1.2 Das Verhältnis von Theorie und Praxis in der pflegewissenschaftlichen Diskussion
Eine ganze Reihe von Pflegetheoretikerinnen hat ihr Augenmerk darauf gelegt Theorien zu entwickeln, die letztlich in die Praxis überführt und diese mit einer bestimmten Agenda verknüpfen sollen; die sog. »grand theories« (z. B. King, Peplau, Orem, Rogers) sind nur ein Beispiel. Die später als »middle range« (Mishel’s uncertainty in illness, Norbeck’s model for social support, Swanson’s theory of caring) oder als »situation specific« (die vor allem auf klinische Herausforderungen im engeren Sinne fokussiert sind) ausbuchstabierten theoretischen Ansätzen zeigen, dass die Theorieentwicklung in den USA elaboriert und weit fortgeschritten ist (für einen Überblick vgl. Nicoll 1997, Reed et al. 2012; für die dt. Diskussion vgl. z. B. Schröck & Drerup 1997, Moers & Schaeffer 2000, Brandenburg & Dorschner 2021).

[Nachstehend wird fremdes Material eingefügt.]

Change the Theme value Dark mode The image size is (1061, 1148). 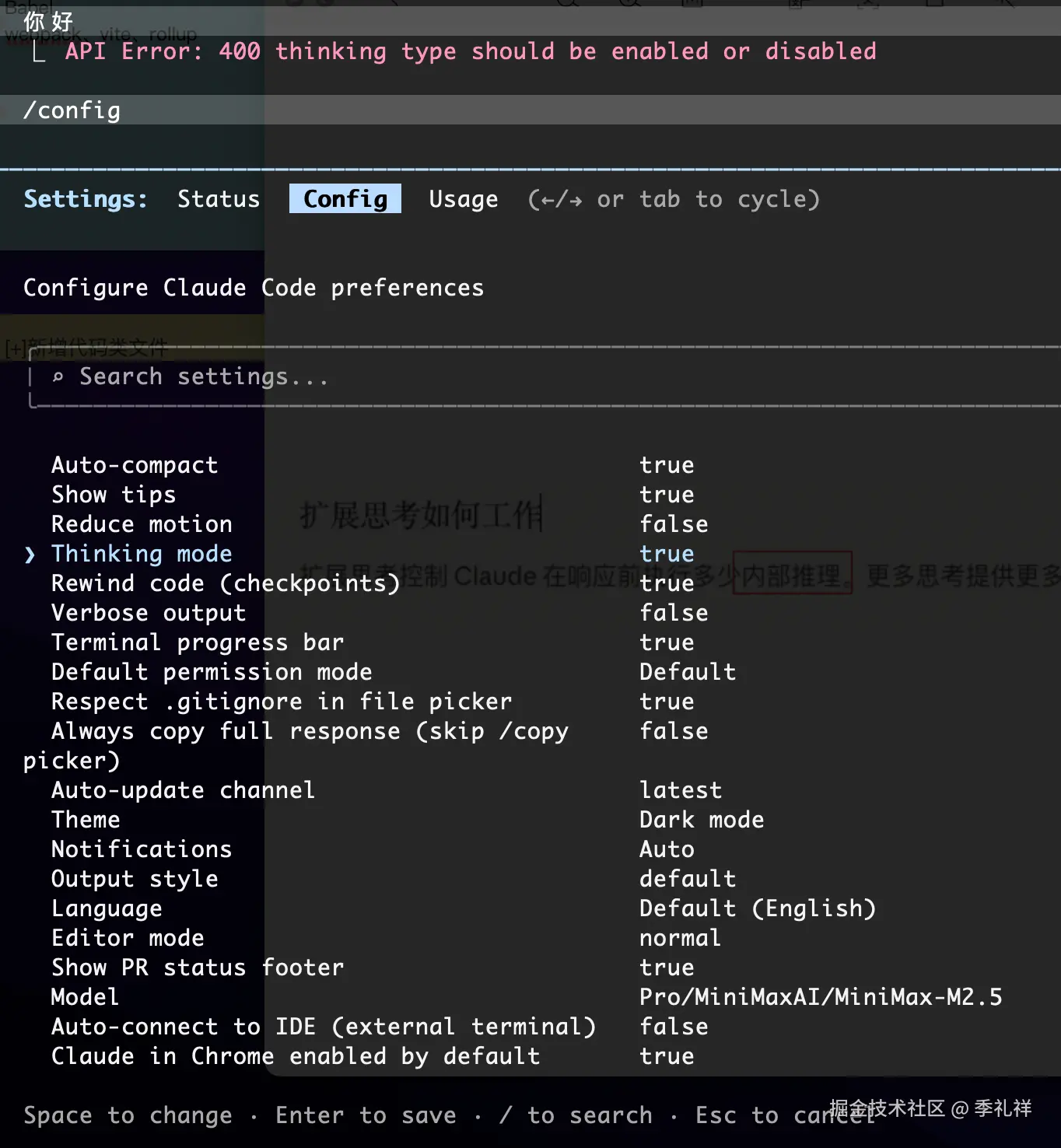tap(701, 820)
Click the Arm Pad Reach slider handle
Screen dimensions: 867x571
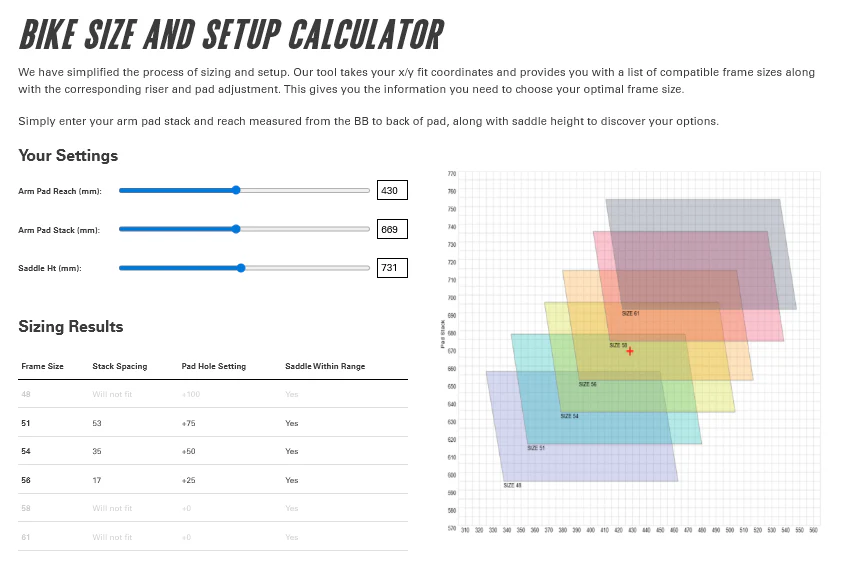point(236,190)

Es lassen sich eine ganze Reihe von theoretischen Überlegungen zusammenfassen, welche die Trennung von Theorie und Praxis akzentuiert haben. Hier wurde postuliert, dass die theoretischen Positionen noch nicht ausreichend spezifiziert wurden, um einen body of knowledge für die Pflege zu generieren. Pflege(-wissenschaft) – so die Annahme – kann noch nicht als Kompass für eine veränderte Praxis angesehen werden, denn: »the practice of nursing is still directed by medical orders and institutional policy rather than beeing grounded in the findings of nursing reasearch (Jacobs & Huether 1978, S. 67). Als zentrale Barrieren wurden die fehlende Bereitschaft für die Aufnahme neuer Ideen in der Praxis, die zunehmende Diversität im Pflegesektor sowie ein Anti-Intellektualismus identifiziert. Man kann aber auch das Trennungsargument seitens der Praxis stark machen. So hat z. B. Smith eindeutig Stellung bezogen und die Frage gestellt, warum eigentlich Pflegende an der Basis »must be afflicted with baroque nursing theories couched in stilted pseudo-intellectual jargon … Who, besides academic luminaries, benefits from this blizzard of inflated words?« (Smith 1981, S. 83).